3. Commercial and Drug Development Drug Products

We currently market two oncology products, ZEVALIN and FUSILEV. In addition, we have several products in clinical development, primarily including apaziquone which has completed patient enrollment for two Phase 3 clinical trials for bladder cancer and belinostat is being studied under a Special Protocol Assessment, or SPA, in a Phase 2 trial for relapsed or refractory PTCL. The following is a brief description of our key products as of December 31, 2011.

ZEVALIN: ZEVALIN is a prescribed form of cancer therapy called radioimmunotherapy which combines a source of radiation, called a radioisotope, with an antibody.

During the year ended December 31, 2011, 2010 and 2009, we recorded net revenues of $27.6 million, $29.0 million and, $15.7 million, respectively from sales of ZEVALIN.

In December 2008, we partnered with Cell Therapeutics, Inc., or CTI, to form a 50-50 owned joint venture, RIT Oncology, LLC, or RIT, to commercialize and develop ZEVALIN, a CD20-directed radiotherapeutic antibody, in the U.S. We paid $15 million for our 50% interest in RIT. Pursuant to provisions of the 2008 joint-venture agreement, in March 2009, we acquired the remaining 50% ownership of RIT for $16.5 million, resulting in RIT becoming our wholly-owned subsidiary. In April 2009, we disputed payment of an installment of $3.5 million of the $16.5 million, on the grounds that CTI’s unpaid liabilities pertaining to ZEVALIN, and CTI’s share of joint venture expenses equaled or exceeded the installment amount. In May 2009, we received an arbitration award of approximately $4.3 million. The entire $3.5 million was released to us and CTI additionally paid us approximately $0.8 million. The award was final, binding and non-appealable by either party.

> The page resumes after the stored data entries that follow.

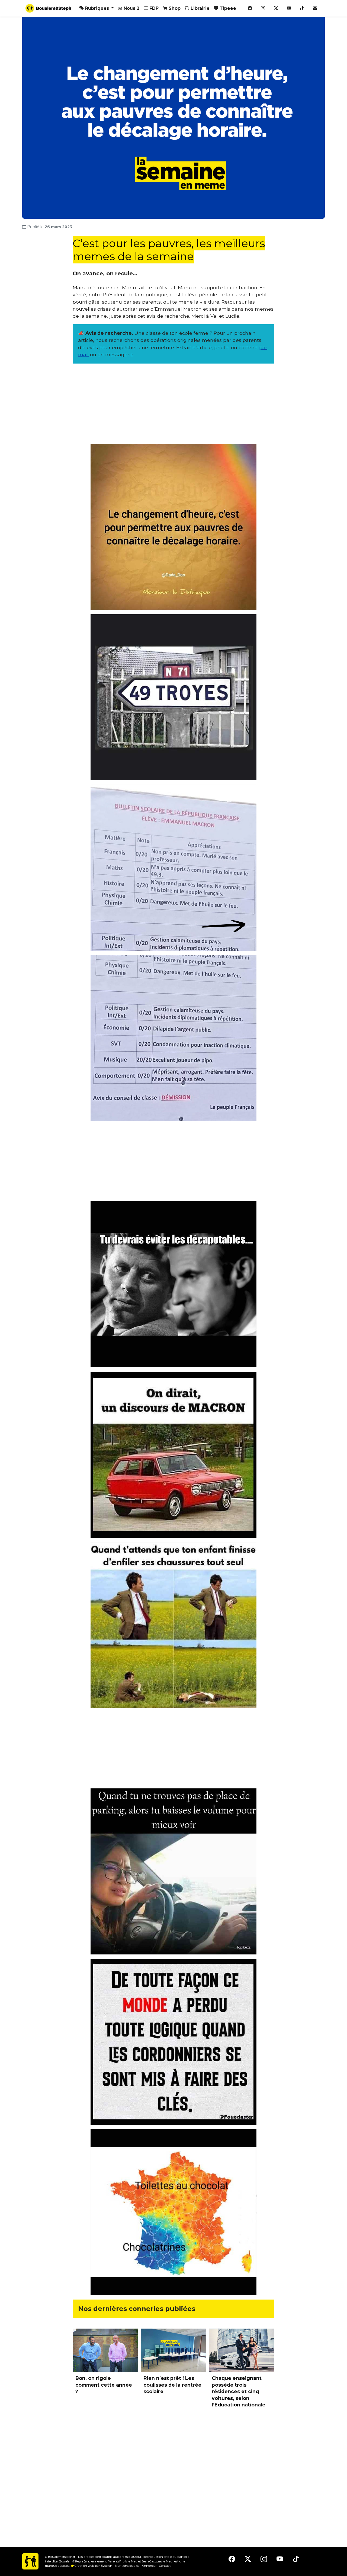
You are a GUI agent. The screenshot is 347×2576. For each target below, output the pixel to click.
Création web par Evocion (93, 2566)
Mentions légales (127, 2566)
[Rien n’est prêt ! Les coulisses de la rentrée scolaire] (173, 2350)
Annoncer (149, 2566)
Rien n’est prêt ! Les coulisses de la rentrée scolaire (172, 2384)
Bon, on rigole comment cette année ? (103, 2384)
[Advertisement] (173, 406)
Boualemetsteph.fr (61, 2557)
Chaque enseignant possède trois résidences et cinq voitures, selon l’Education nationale (238, 2391)
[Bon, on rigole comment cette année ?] (105, 2350)
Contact (165, 2566)
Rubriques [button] (97, 8)
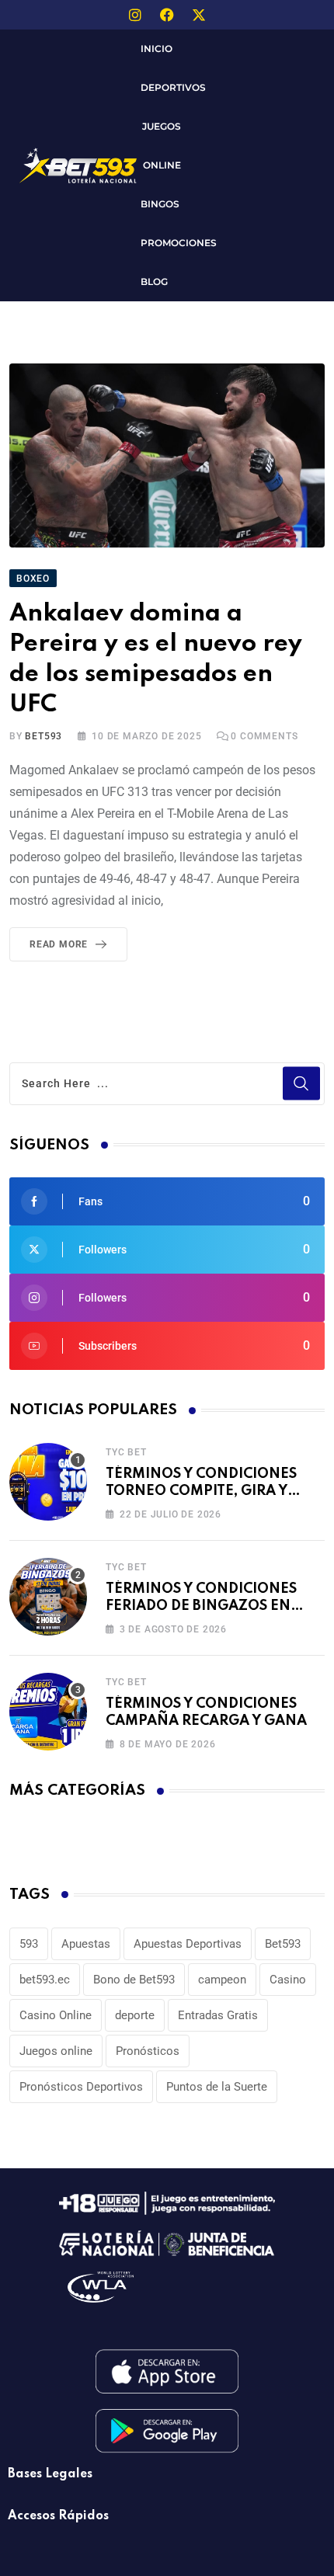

The assets contributed by CTI to RIT were all of its interests in the ZEVALIN business, which included the U.S. development, sales and marketing rights to ZEVALIN as well as other assets acquired in the December 2007 agreement with Biogen. The assets acquired included the ZEVALIN FDA registration, FDA dossier, U.S. trademark, trade name and trade dress, customer list, certain patents and the assignment of numerous contracts. There was no continuity of physical facilities or personnel from the December 2007 transaction. The assets contributed by CTI to RIT also included the assets acquired in the June 2008 Access Agreement with Bayer Schering Pharma AG, which held the rights to ZEVALIN outside of the U.S. at that time. Under the Access Agreement, Bayer gave CTI access to data from Bayer’s Phase 3 first-line indolent trial of ZEVALIN. Finally, the assets contributed by CTI to RIT included CTI’s September 30, 2008 submission of the ZEVALIN supplemental Biologics License Application, or sBLA, for use in first-line consolidation therapy for patients with B-cell follicular NHL. The joint venture also assumed obligations of $2.2 million in current liabilities and certain contingent obligations.

 

In December 2008, the FDA had accepted for filing and review, and granted priority review status for a sBLA for the use of ZEVALIN as part of a first-line therapy for patients with previously untreated follicular non-Hodgkin’s lymphoma, or NHL. The sBLA application was approved by the FDA on September 3, 2009, which now allows the use of ZEVALIN for a substantially larger patient population. ZEVALIN is now FDA approved and marketed by Spectrum for treatment of patients with previously untreated follicular NHL who achieve a partial or complete response to chemotherapy and with relapsed or refractory, low-grade or follicular B-cell NHL, including patients who have rituximab-refractory follicular NHL. In connection with the FDA approval, we paid $8.5 million in milestone payments. In November 2009, the Centers for Medicare & Medicaid Services, or CMS finalized a policy to allow reimbursement for ZEVALIN®, in the Hospital Outpatient Prospective Payment System, based on the Average Sales Price methodology applicable to other injectable drugs and biologicals. This reimbursement methodology went into effect on January 1, 2010.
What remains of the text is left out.